Like, seriously. I've been sitting on that story for so long and would have been able to get it done so much faster had I simply had a week out of every month to just work on it. But between going to college, having a couple mental breakdowns, finding new work and now getting things together to make a move to another state, my writings keep getting pushed further and further to the back.
And I don't like that.
I'm not going to virtue signal and say what I'm planning to get a pat on the head, but I've got a few ideas to try and take back what I love.
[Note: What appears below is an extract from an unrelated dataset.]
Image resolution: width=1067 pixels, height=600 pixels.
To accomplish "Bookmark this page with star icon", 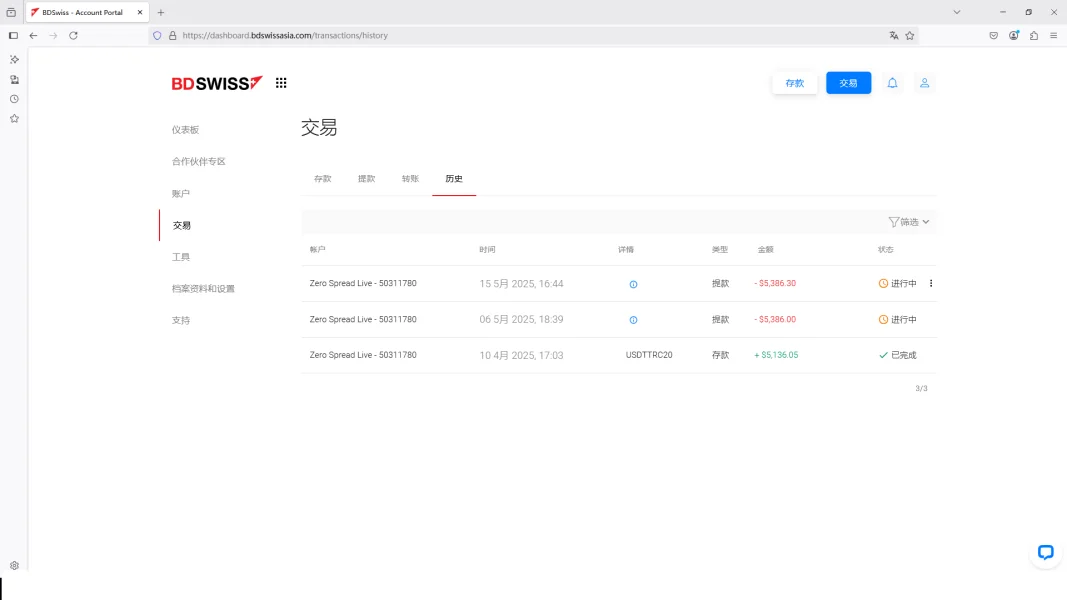I will 910,35.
Until then, I'll be finish up My Saving Grace here at some point in the future, hopefully quicker.
Ciao.
My two days off are next to each other, but other than that, I'm in largely the same boat as you. I say largely because my job has some long lulls of not much to do, so I can at least read here, but writing on a phone is a miserable experience. It's proving a tricky balance at best.
Life is silly.
I might not have a job yet, As I am still in the "Young Writers" term, but I do catch myself wondering how I am going to continue on this website when i do have a job or two (maybe three, who knows?) I know how it feels to try to balance your life, as sometimes I spend about an hour thinking about that, since I'm going to get a job soon.
That's why they say time is money. Most people experience the dilemma of balancing interests and responsibilities at some point.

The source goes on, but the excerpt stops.